When you copy the entries, keep every word exactly as it stands.

Data supplied
-----

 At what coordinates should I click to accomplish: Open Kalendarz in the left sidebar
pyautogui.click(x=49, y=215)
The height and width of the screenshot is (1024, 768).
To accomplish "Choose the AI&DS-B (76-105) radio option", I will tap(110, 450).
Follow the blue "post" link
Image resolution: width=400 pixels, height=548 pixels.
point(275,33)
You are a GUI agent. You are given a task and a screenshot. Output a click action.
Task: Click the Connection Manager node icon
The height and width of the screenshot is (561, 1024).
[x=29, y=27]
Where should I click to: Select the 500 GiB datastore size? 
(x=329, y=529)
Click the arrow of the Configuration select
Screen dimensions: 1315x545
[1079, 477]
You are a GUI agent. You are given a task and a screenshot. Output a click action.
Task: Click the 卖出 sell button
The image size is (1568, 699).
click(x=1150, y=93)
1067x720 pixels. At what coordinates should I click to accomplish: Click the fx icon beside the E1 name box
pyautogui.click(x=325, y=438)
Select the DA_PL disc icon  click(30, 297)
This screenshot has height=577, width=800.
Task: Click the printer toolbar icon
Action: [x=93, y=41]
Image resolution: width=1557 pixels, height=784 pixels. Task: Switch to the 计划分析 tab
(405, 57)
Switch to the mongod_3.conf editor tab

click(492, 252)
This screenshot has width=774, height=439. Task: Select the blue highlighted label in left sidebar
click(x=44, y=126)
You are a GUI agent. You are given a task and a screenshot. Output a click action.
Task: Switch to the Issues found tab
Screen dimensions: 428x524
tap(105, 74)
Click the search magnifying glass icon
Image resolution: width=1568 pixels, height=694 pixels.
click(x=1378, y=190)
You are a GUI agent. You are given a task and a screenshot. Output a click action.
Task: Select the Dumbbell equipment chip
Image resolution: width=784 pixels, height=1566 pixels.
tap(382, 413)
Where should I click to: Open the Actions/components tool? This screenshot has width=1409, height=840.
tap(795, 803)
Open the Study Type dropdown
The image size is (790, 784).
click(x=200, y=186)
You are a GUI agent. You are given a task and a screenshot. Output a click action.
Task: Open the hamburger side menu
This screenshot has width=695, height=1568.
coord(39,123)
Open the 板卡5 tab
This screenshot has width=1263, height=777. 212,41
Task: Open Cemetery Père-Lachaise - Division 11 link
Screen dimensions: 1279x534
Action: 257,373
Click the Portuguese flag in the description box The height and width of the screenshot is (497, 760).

-----

Reply to the task
 At what coordinates should I click to accomplish: Open Kalendarz in the left sidebar
pyautogui.click(x=49, y=215)
The height and width of the screenshot is (1024, 768).
To accomplish "Choose the AI&DS-B (76-105) radio option", I will tap(110, 450).
Follow the blue "post" link
Image resolution: width=400 pixels, height=548 pixels.
point(275,33)
You are a GUI agent. You are given a task and a screenshot. Output a click action.
Task: Click the Connection Manager node icon
The height and width of the screenshot is (561, 1024).
[x=29, y=27]
Where should I click to: Select the 500 GiB datastore size? 
(x=329, y=529)
Click the arrow of the Configuration select
Screen dimensions: 1315x545
[1079, 477]
You are a GUI agent. You are given a task and a screenshot. Output a click action.
Task: Click the 卖出 sell button
The image size is (1568, 699).
click(x=1150, y=93)
1067x720 pixels. At what coordinates should I click to accomplish: Click the fx icon beside the E1 name box
pyautogui.click(x=325, y=438)
Select the DA_PL disc icon  click(30, 297)
This screenshot has height=577, width=800.
Task: Click the printer toolbar icon
Action: [x=93, y=41]
Image resolution: width=1557 pixels, height=784 pixels. Task: Switch to the 计划分析 tab
(405, 57)
Switch to the mongod_3.conf editor tab

click(492, 252)
This screenshot has width=774, height=439. Task: Select the blue highlighted label in left sidebar
click(x=44, y=126)
You are a GUI agent. You are given a task and a screenshot. Output a click action.
Task: Switch to the Issues found tab
Screen dimensions: 428x524
tap(105, 74)
Click the search magnifying glass icon
Image resolution: width=1568 pixels, height=694 pixels.
click(x=1378, y=190)
You are a GUI agent. You are given a task and a screenshot. Output a click action.
Task: Select the Dumbbell equipment chip
Image resolution: width=784 pixels, height=1566 pixels.
tap(382, 413)
Where should I click to: Open the Actions/components tool? This screenshot has width=1409, height=840.
tap(795, 803)
Open the Study Type dropdown
The image size is (790, 784).
click(x=200, y=186)
You are a GUI agent. You are given a task and a screenshot. Output a click action.
Task: Open the hamburger side menu
This screenshot has width=695, height=1568.
coord(39,123)
Open the 板卡5 tab
This screenshot has width=1263, height=777. 212,41
Task: Open Cemetery Père-Lachaise - Division 11 link
Screen dimensions: 1279x534
Action: 257,373
Click the Portuguese flag in the description box The height and width of the screenshot is (497, 760).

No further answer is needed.